Problem to solve —
Exactly the lines from the one that contains "1512x788 pixels." through the end of the material below are to be output, the first and last included.

Materials provided Start Marker

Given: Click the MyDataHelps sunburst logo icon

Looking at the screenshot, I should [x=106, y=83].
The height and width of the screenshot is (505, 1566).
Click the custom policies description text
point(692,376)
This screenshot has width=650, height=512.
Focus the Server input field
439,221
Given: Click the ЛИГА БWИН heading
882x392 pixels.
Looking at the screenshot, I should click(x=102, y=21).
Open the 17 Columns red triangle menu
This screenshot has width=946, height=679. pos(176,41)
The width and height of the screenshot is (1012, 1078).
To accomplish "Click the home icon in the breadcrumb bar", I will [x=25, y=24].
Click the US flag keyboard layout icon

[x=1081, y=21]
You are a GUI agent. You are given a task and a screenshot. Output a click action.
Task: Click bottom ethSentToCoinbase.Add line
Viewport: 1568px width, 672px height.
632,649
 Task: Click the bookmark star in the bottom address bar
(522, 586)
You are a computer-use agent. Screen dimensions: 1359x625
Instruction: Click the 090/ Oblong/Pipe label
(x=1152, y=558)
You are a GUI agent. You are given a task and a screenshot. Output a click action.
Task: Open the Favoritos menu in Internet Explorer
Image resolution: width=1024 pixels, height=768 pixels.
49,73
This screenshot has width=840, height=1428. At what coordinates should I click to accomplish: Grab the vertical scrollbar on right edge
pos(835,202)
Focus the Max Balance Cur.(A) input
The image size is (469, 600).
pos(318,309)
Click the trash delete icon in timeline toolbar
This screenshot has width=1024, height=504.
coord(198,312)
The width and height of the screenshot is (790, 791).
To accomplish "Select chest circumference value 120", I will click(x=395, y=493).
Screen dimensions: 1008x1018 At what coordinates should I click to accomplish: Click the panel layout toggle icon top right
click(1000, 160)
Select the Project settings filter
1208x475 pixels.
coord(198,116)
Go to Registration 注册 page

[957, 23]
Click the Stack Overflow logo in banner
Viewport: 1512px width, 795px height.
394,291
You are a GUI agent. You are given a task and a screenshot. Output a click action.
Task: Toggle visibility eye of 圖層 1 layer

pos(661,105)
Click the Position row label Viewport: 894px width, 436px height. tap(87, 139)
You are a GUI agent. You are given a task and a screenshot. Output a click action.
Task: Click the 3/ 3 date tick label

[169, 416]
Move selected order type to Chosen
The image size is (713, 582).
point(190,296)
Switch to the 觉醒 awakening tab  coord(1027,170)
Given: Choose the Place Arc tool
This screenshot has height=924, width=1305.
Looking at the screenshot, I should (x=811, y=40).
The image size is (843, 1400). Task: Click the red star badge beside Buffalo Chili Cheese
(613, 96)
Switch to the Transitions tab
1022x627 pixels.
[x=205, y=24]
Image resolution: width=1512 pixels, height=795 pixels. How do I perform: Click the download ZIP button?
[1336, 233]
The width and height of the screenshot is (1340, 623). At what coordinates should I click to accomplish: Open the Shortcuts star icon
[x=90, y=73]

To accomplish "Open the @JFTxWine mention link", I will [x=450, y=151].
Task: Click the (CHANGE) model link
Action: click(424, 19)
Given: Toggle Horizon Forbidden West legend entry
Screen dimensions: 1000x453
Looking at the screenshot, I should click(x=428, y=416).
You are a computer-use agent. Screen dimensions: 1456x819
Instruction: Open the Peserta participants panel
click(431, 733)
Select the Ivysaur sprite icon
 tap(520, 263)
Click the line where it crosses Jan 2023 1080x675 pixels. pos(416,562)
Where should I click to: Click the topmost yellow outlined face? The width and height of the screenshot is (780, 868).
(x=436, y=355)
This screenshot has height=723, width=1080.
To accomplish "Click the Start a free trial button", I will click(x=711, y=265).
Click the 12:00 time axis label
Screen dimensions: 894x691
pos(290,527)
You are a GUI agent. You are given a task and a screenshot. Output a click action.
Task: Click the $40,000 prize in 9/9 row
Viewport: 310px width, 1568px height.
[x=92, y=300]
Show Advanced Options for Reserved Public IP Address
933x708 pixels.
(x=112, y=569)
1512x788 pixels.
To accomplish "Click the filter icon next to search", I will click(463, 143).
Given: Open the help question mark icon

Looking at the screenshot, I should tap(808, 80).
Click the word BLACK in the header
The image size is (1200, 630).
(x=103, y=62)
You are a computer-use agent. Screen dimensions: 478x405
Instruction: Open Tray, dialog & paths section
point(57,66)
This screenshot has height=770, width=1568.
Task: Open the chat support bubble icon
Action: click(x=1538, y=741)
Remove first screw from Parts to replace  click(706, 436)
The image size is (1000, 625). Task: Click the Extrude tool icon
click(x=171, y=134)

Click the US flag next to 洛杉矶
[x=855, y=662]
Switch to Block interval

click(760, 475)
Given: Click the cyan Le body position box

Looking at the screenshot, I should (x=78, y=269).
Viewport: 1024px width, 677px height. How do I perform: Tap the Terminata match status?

Materials provided End Marker

Your response —
1512x788 pixels.
To accomplish "Click the filter icon next to search", I will click(463, 143).
Given: Open the help question mark icon

Looking at the screenshot, I should tap(808, 80).
Click the word BLACK in the header
The image size is (1200, 630).
(x=103, y=62)
You are a computer-use agent. Screen dimensions: 478x405
Instruction: Open Tray, dialog & paths section
point(57,66)
This screenshot has height=770, width=1568.
Task: Open the chat support bubble icon
Action: click(x=1538, y=741)
Remove first screw from Parts to replace  click(706, 436)
The image size is (1000, 625). Task: Click the Extrude tool icon
click(x=171, y=134)

Click the US flag next to 洛杉矶
[x=855, y=662]
Switch to Block interval

click(760, 475)
Given: Click the cyan Le body position box

Looking at the screenshot, I should (x=78, y=269).
Viewport: 1024px width, 677px height. How do I perform: Tap the Terminata match status?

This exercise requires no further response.